Pour autant, toutes ces questions ont implicitement été soulevées à la faveur du débat sur l’instauration du pass vaccinal. Après tout, un arrêté a été suspendu non pas en vertu des préconisations du Code des juridictions administratives mais en raison des dispositions relatives à la… Cour constitutionnelle. A ce blocage inhérent à la procédure s’ajoutent des doutes sur les réels pouvoirs du signataire de l’acte querellé. Ne partageant plus le pouvoir exécutif avec le président de la République, le Premier ministre est-il encore en capacité de prendre des actes règlementaires ? Où l’on en vient à se demander comment la Constitution peut-elle lui denier tout pouvoir exécutif tout en lui reconnaissant le droit d’assurer «l’exécution des lois» ou d’exercer le «pouvoir réglementaire.» N’est-ce pas contradictoire ? N’est-ce pas une source de polémiques infinies ? N’est-ce pas la porte ouverte aux interprétations multiples et spécieuses ?

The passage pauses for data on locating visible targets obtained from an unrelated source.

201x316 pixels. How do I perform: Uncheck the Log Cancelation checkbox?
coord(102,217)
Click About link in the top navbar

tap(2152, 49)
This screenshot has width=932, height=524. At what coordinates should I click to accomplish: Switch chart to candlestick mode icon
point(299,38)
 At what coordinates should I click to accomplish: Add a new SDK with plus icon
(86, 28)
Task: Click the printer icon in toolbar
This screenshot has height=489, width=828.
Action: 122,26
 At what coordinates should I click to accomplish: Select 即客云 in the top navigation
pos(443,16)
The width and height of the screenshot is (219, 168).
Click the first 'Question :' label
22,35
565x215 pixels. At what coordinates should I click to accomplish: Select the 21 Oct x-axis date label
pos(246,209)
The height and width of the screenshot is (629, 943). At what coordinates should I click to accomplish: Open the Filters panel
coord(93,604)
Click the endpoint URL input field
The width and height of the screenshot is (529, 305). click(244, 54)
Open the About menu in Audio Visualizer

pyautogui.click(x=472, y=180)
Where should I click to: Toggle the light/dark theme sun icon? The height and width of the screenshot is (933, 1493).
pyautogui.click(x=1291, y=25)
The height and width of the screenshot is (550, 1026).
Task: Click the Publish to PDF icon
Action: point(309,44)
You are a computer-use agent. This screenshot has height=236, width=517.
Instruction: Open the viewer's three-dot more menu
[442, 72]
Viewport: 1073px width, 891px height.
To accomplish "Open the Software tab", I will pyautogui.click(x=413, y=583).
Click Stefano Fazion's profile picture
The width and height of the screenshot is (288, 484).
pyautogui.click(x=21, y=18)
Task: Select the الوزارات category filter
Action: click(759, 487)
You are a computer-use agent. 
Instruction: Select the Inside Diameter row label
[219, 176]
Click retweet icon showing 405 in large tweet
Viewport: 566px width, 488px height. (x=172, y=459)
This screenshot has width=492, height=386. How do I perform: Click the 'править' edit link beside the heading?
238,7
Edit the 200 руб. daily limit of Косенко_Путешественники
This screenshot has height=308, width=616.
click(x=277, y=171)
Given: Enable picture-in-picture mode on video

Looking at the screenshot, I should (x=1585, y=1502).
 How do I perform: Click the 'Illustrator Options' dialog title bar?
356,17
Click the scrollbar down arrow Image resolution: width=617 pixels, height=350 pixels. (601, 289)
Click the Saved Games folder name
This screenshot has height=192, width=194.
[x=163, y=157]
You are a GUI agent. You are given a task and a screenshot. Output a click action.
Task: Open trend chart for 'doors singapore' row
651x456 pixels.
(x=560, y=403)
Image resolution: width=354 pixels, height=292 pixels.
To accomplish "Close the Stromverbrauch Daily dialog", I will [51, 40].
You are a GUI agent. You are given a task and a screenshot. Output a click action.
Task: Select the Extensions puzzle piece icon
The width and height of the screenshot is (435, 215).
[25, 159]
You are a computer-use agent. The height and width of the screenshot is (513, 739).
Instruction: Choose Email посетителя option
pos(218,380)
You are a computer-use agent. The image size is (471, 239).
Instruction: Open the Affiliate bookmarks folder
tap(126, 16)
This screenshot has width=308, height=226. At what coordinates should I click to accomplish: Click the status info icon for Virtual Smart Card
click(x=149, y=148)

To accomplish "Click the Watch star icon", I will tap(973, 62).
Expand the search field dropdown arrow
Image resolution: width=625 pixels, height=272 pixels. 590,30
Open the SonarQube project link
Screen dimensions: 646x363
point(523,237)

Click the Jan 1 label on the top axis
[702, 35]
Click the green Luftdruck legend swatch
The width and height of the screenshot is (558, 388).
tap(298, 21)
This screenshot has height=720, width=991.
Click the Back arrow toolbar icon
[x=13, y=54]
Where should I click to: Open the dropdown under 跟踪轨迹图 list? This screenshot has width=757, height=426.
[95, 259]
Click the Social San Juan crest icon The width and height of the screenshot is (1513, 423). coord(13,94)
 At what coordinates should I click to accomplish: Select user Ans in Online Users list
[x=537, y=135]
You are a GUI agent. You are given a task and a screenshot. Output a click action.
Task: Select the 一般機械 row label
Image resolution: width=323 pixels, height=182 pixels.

Renvoyer la juridiction constitutionnelle à ses missions originelles
Les différentes modifications constitutionnelles étant restées au milieu du gué, le pouvoir se trouve face à ses propres errances. En faisant du président de la République le «détenteur suprême du pouvoir exécutif» sans le rendre responsable devant le Parlement, il a accouché d’un régime hybride, peu connu des constitutionnalistes. En mettant fin à la dyarchie de l’exécutif tout en consacrant le pouvoir réglementaire du Premier ministre, il en a rajouté au capharnaüm. En faisant de la Cour constitutionnelle la pierre angulaire de l’édifice juridico-institutionnel, il a ravalé les juridictions administratives au statut de spectateurs. Avec la suspension de l’arrêté n° 0559/PM du 25 novembre 2021, il est pris au piège de ses expérimentations hasardeuses. Comme un retour de manivelle. S’il ne reconsidère pas certaines de ses réformes, s’il s’entête à concevoir des textes taillés sur mesure, le gouvernement sera toujours à la peine dans la mise en œuvre des politiques publiques. En clair, il s’exposera toujours à de telles déconvenues.
Concrètement, la validité juridique de tous les actes pris par le Premier ministre pourra désormais être questionnée. De même, tous les actes réglementaires, de portée générale ou individuelle, seront susceptibles d’être suspendus. Pour ce faire, il suffira de saisir la Cour constitutionnelle. Grâce à ce mécanisme introduit par la dernière révision constitutionnelle, des nominations, y compris aux fonctions les plus élevées ou les plus sensibles, pourront être remises en cause. Pour éviter d’en arriver là, il paraît nécessaire de remettre le Conseil d’Etat au centre de la justice administrative. Pour tout dire, il serait plus sage de renvoyer la juridiction constitutionnelle à ses missions originelles.